In addition, the present invention may also be applied in the practice of oil production, specifically through the hydraulic fracturing processes where typically hydrochloric acid is used to degrade the structure of shale formations, allowing access to previously untapped oil sources. Acidic solutions of salts which are often produced water are pumped into the natural pores and manufactured fractures opening channels for the petroleum to flow through. Oils are then extracted according to industry standards including for flooding with various liquids that assist the release and flow of oil, gases, and water solutions through the production wells. The waste stream is then treated through the present invention as ion exchange medium added to recycle the waste stream produces an effective and useable acid stream for the oil production process and, for recycling salts so the wastewater is conditioned for use in growing biomass for sustainability of fiber and fuel.
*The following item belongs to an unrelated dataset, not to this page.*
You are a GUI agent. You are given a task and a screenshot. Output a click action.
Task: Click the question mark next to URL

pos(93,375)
In one embodiment of the present invention, sulfuric acid is typically used for locally producing hydrochloric acid and/or nitric acid, although most acids can be made using appropriate salts. Local production of acids reduces pollution from fuel used during transport of dangerous material from distant sources. Acid local production can utilize salt solutions including, but not limited to, sodium, potassium, or other cation salts that do not precipitate in unacceptable amounts when contacted with the regeneration acid solution used for regeneration. Therefore, a plurality of acids may be manufactured using whatever salt solution is locally available. The present invention can provide an increased local use of sulfuric acid made from local acid gas and/or sulfur removed from fuels.

The present invention reduces hazards and costs for handling and transporting acid from more distant sources. Additionally, handling acid cation exchange medium charged with hydrogen ions is inherently safe as compared with handling acids themselves.
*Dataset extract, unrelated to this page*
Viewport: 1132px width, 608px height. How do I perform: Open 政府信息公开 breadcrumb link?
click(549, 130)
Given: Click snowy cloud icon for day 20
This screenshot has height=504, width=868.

The present invention contains the steps as follows: regenerating an acid cation ion exchange medium to charge the ion exchange medium with hydrogen ions; washing the ion exchange medium using water with salinity solution; preparing a selected solution of salts for the acid to be produced, strong or weak, contacting the selected solution containing cations in concentration so low that they do form precipitates in unacceptable quantity with the anions from the selected acid; subsequently carrying out a second ion exchange reaction to substitute hydrogen for cations in the selected brine with the ion exchange medium; and converting the salt solution to an acid solution, such as hydrochloric acid or nitrate acid, depending on intended use of solution of acid. The acid solution is typically 1% to 3% or more acid content by weight, depending on molecular weight of the specific acid and intended use of the ion exchange medium, and load a ion exchange resin with hydrogen ions. The acid used herein must not form unacceptable amounts of precipitates with the cations on ion exchange medium.

The acid cation ion exchange media may be Chabazite or other Natural Zeolites, manufactured Zeolites, or resins.
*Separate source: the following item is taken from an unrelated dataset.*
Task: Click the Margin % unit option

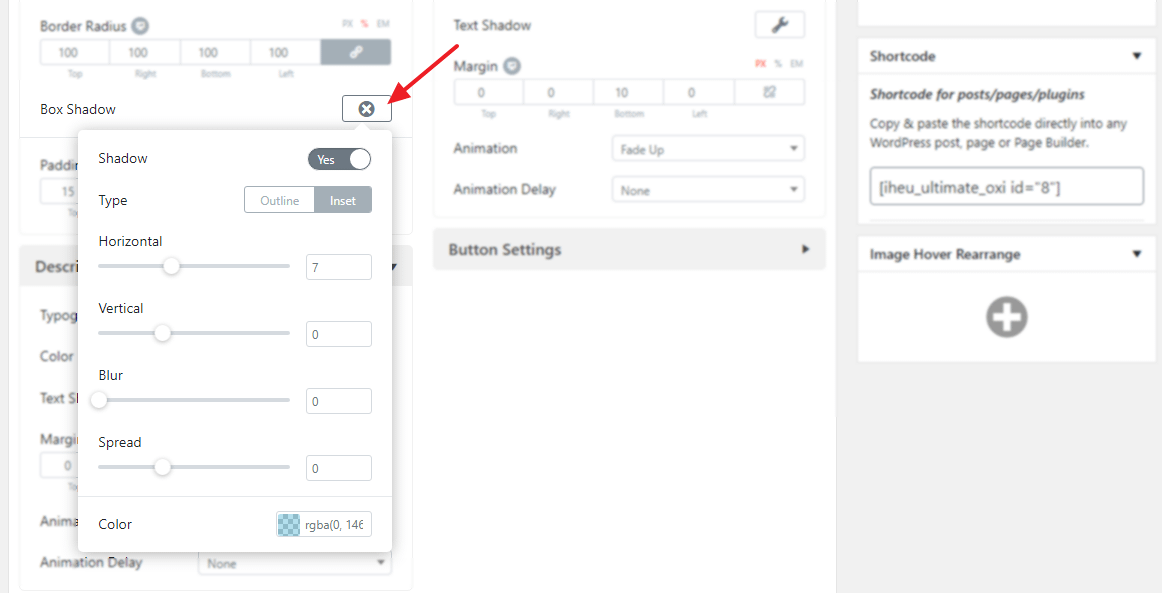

In the process described above, all of the steps may be performed in the same ion exchanger or locally, with no need of transportation. In addition, the process described above is not only able to remove sodium, the world's largest inorganic water pollutant from chloride brine to form hydrochloric acid, but also able to remove metals and other elements sequentially according preference of the ion exchange medium except for calcium and/or other elements that form sulfates that precipitate under conditions of regeneration. Moreover, the same process may also be used to generate nitric acid. In this process, sulfuric acid is firstly used to regenerate an ion exchange, and then a nitrate brine is loaded to the ion exchange to generate a nitric acid. At the same time, the present invention can also remove metals and other elements sequentially according a preference of the resin because elements soluble in water do not form insoluble nitrates.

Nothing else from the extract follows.